The rule would “change the meaningful use timeline and the definition of certified electronic health record technology (CEHRT),” the agencies wrote.It would also change the requirements for reporting clinical quality measures for 2014.
[See also: EHR certification criteria under fire.]
The relief appears to be arriving none too soon.
“Vendors aren’t ready, no subject matter experts are available to implement upgrades,” said Mandi Bishop, president of FloriDATA Foundation, and a self-described hardcore data geek and patient engagement advocate. “Products aren’t fully-baked. Providers are frustrated.”
Just last week at an HIT Policy Committee workgroup certifying bodies, healthcare providers, and vendors alike — expressed fears and frustration over the complexity of Stage 2 and complained about the lack of guidance from ONC.
[See also: Fear and loathing in meaningful use.]

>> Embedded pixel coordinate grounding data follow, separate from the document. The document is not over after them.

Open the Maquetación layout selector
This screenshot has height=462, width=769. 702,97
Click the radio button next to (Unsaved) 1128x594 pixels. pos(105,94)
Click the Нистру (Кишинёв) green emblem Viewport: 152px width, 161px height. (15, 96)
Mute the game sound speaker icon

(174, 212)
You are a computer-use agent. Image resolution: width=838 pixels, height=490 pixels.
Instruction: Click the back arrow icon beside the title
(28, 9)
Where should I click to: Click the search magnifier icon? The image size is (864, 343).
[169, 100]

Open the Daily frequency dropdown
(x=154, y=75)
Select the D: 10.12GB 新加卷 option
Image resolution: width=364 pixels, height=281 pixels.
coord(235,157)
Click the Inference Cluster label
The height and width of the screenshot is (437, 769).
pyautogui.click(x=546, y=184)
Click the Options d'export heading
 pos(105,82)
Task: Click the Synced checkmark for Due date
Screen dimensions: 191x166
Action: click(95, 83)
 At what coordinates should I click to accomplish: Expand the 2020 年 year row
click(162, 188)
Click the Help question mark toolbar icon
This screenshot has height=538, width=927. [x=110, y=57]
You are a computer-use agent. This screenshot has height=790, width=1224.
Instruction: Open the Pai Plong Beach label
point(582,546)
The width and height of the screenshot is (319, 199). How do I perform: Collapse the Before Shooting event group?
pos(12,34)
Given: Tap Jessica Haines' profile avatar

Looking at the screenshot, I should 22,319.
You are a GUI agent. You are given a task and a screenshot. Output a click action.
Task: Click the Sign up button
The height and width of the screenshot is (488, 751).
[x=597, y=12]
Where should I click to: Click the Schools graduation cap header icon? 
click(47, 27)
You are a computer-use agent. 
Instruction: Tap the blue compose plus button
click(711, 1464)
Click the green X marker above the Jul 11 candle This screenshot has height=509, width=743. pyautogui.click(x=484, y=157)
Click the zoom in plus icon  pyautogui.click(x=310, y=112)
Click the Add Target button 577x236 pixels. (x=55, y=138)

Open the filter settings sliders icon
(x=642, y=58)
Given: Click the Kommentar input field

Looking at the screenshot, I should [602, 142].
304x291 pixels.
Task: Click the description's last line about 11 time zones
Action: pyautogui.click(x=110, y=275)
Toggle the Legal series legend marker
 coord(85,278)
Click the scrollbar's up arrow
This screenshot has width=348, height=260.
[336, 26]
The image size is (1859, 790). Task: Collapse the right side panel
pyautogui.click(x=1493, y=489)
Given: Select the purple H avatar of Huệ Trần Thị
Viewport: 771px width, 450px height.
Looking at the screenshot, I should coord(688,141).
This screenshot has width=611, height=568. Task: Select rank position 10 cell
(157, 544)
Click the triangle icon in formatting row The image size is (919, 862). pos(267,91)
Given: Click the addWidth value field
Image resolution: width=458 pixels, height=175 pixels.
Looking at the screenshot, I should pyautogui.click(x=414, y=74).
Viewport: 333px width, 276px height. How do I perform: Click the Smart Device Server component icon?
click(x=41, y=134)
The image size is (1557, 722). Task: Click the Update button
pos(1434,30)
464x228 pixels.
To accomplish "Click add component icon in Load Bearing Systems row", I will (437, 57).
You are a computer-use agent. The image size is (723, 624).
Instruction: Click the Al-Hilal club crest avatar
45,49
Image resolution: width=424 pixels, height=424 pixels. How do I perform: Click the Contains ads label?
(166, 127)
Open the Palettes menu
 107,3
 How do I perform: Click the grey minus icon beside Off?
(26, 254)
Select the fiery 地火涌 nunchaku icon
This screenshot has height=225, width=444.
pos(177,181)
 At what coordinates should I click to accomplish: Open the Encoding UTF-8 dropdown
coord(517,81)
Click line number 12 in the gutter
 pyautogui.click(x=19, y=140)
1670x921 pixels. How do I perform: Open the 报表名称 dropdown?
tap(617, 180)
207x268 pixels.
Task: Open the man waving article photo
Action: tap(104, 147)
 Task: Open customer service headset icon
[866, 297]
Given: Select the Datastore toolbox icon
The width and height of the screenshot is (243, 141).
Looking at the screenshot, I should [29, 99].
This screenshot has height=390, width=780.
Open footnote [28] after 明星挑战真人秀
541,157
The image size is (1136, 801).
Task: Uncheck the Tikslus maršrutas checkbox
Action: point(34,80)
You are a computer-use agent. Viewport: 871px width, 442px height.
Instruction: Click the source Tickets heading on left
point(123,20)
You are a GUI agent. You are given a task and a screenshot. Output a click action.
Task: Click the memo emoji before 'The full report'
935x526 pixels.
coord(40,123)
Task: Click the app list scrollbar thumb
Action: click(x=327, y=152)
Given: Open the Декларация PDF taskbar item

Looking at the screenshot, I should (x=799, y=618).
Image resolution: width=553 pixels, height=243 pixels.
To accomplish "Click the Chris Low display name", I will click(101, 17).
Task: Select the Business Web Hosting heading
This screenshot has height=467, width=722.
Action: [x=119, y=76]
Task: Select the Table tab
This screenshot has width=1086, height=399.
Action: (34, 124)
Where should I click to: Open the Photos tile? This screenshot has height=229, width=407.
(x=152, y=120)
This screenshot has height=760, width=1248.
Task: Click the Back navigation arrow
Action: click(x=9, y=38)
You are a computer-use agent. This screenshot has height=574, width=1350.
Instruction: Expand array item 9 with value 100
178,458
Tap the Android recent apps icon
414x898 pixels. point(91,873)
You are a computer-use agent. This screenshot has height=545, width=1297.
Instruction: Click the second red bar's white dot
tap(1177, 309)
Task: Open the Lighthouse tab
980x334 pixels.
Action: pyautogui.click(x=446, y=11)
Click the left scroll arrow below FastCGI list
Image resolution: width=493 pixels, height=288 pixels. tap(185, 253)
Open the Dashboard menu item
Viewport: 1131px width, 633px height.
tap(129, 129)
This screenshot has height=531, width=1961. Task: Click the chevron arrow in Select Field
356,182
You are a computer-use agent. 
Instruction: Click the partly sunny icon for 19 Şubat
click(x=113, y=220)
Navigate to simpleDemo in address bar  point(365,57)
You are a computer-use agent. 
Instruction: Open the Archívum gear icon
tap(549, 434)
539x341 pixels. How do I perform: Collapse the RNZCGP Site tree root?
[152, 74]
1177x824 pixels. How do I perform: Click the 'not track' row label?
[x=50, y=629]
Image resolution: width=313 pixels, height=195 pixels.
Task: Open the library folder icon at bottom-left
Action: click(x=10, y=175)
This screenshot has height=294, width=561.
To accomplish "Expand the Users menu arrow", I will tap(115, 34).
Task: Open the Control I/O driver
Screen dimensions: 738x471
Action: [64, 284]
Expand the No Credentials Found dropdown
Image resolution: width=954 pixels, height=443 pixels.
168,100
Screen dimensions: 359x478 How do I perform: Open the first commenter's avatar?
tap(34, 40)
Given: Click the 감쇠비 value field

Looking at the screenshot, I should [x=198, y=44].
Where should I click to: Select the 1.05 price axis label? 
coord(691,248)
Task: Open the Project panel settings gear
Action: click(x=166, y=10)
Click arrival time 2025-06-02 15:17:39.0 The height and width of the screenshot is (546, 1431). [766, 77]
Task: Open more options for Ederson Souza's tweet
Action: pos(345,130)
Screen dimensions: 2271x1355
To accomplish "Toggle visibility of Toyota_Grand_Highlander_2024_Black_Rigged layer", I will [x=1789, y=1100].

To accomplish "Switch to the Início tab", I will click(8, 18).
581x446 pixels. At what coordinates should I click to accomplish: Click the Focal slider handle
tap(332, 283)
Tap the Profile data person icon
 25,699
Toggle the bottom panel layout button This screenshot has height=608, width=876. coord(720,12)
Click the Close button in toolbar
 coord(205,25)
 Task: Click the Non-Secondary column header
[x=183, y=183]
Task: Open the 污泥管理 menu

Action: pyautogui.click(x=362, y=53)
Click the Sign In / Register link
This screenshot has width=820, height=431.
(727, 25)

The proposed rule would “provide eligible professionals, eligible hospitals, and critical access hospitals more flexibility in how they use certified electronic health record technology to meet meaningful use,” the agencies explained, by letting “providers use the 2011 Edition CEHRT or a combination of 2011 and 2014 Edition CEHRT for the EHR reporting period in 2014.”
Reacting to industry group and vendor comments, public forums and listening sessions, the agencies acknowledged that the time between the final Stage 2 rule and the certification deadline was impracticably short.
“We understand, based on information gained from EHR technology developers and ONC-Authorized Certification Bodies on timing, backlogs, and the certification case load, many EHR products were certified later than anticipated, which has impacted the corresponding time available to providers — especially hospitals — to effectively deploy 2014 Edition CEHRT and to make the necessary patient safety, staff training, and workflow investments in order to demonstrate meaningful use in 2014,” CMS and ONC wrote.
CMS and ONC also incorporated a provision into the proposed rule to formally extend Stage 2 through 2016 and start Stage 3 in 2017.
Pundits and industry associations have been calling for changes to the meaningful use timelines and requirements for months now and dire predictions have arisen recently suggesting many providers would opt out of Stage 2.